Guide · Observability

MCP server distributed tracing

Distributed tracing tracks a single logical operation — a user's tool call — as it flows through multiple services: the LLM client, the MCP server, downstream HTTP APIs, the database, and possibly other MCP servers called via nested tool invocations. Without distributed tracing, a slow tool call appears as a single opaque number — "the search tool took 3 seconds". With tracing, you see the breakdown: 2ms for request parsing, 50ms for cache lookup (miss), 2.8s waiting for the external search API, 150ms serialising the response. The slow part is unambiguously the external search API. This guide covers W3C traceparent extraction at session start, creating child spans per tool call, propagating context to downstream HTTP calls, and exporting traces to Jaeger or Grafana Tempo.

TL;DR

At session initialize, extract the W3C traceparent header from the client's request metadata using propagation.extract(). Store that context object on the session. In each tool handler, call tracer.startActiveSpan with the session context as parent — creating a child span. In downstream HTTP calls, inject the current context into outgoing headers using propagation.inject() so downstream services continue the same trace. Export to Jaeger via OTLP. In Grafana, use trace-to-log correlation via the shared trace_id field in your Pino JSON logs. See AliveMCP for external probe spans that enter your trace from outside the cluster.
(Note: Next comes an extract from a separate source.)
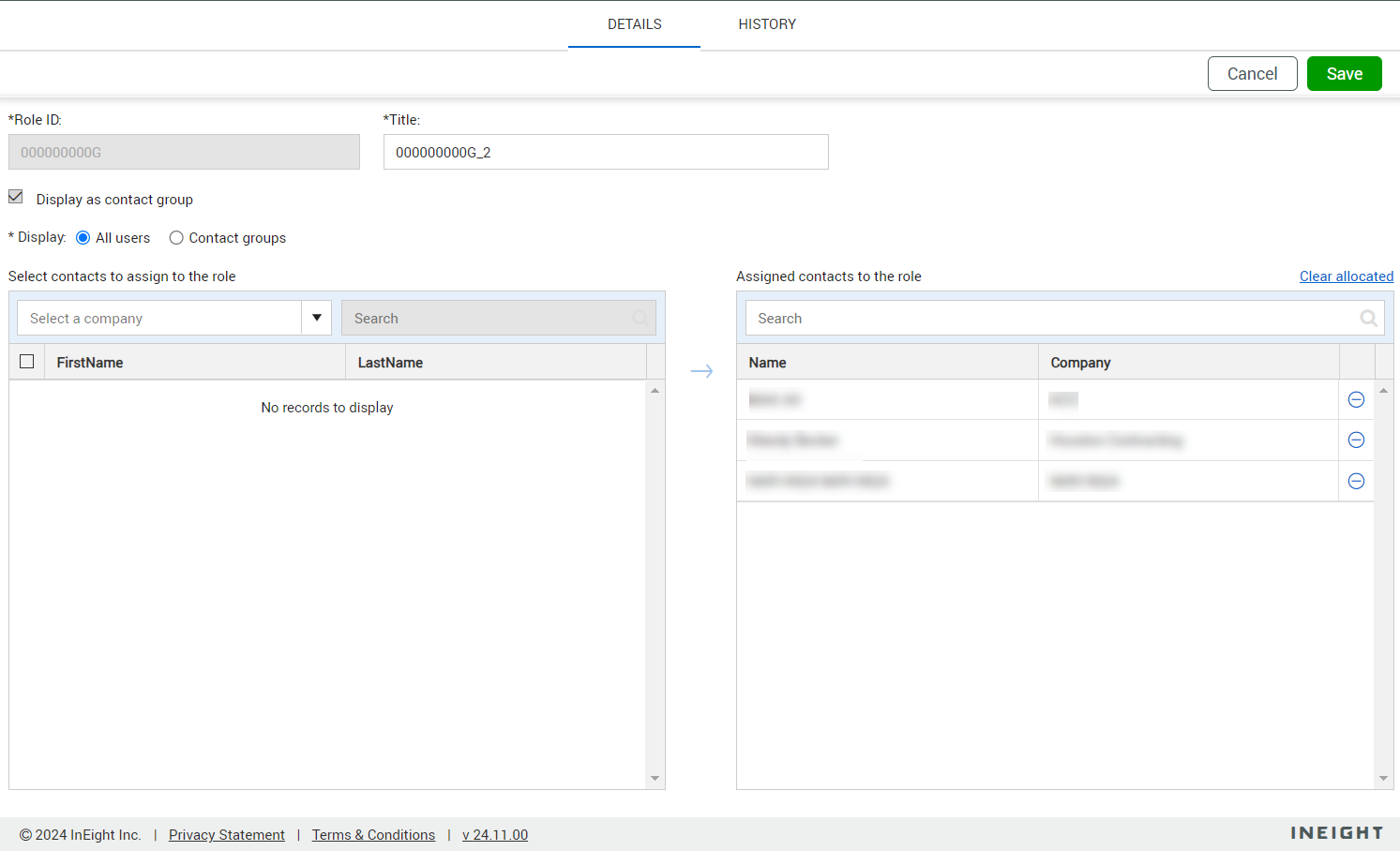Open the Select a company dropdown arrow
1400x851 pixels.
click(x=317, y=318)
The tracing topology for MCP

A typical MCP tool call crosses multiple service boundaries:

LLM client (Claude, Cursor, etc.)
  │  HTTP POST /mcp  [traceparent: 00-abc123...-def456...-01]
  ▼
MCP server (your process)
  │  tools/call "search"
  ▼  ├─ span: mcp.tool/search
     │   HTTP GET /v2/search  [traceparent propagated]
     │   ▼
     │  Search API (external)
     │   └─ span recorded in search API's own tracer
     │
     └─ span: mcp.tool/query_db
          SQL SELECT ... [traced by @opentelemetry/instrumentation-pg]
          ▼
         PostgreSQL (no OTel, but span recorded in your process)
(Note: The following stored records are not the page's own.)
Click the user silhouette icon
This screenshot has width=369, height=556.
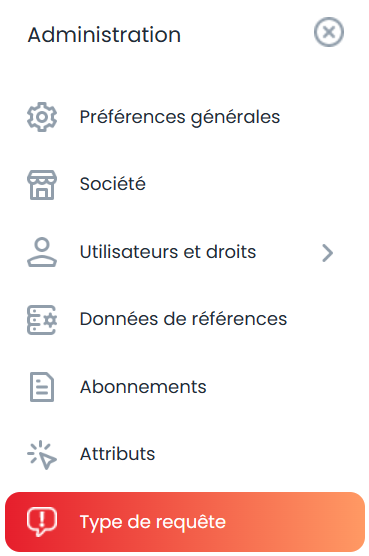click(42, 252)
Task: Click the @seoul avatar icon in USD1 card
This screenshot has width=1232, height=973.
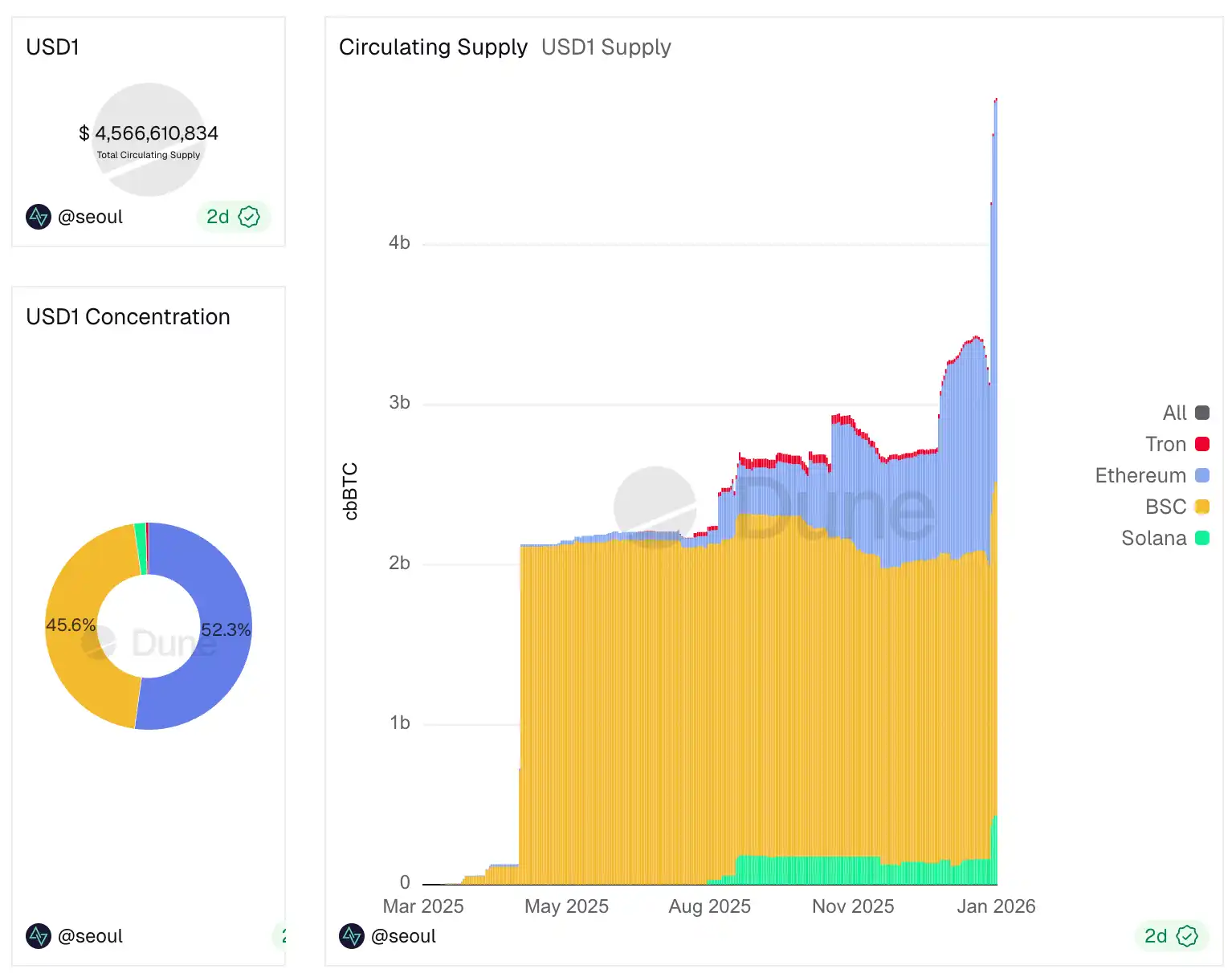Action: click(39, 217)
If the LLM client sends a traceparent header and your MCP server extracts it, all spans created during that session share the same root trace ID. In Jaeger or Grafana Tempo, you see the entire tree: the client's span as root, your tool call spans as children, and the downstream API spans as grandchildren — in a single trace view.

If the LLM client does not send a traceparent, your server starts a new root trace. The trace is still useful for internal diagnostics, just not connected to the client's larger operation.

W3C traceparent format

The W3C Trace Context specification defines the traceparent header format used by OTel and all modern tracing systems:

traceparent: 00-4bf92f3577b34da6a3ce929d0e0e4736-00f067aa0ba902b7-01
             ── ──────────────────────────────── ──────────────── ──
             │           trace-id (128-bit)       parent-span-id   │
         version                                  (64-bit)      trace-flags
                                                                (01=sampled)

Four fields:

OTel's propagation.extract() parses this header and returns an OTel context object. You never need to parse traceparent manually — always use the OTel propagation API.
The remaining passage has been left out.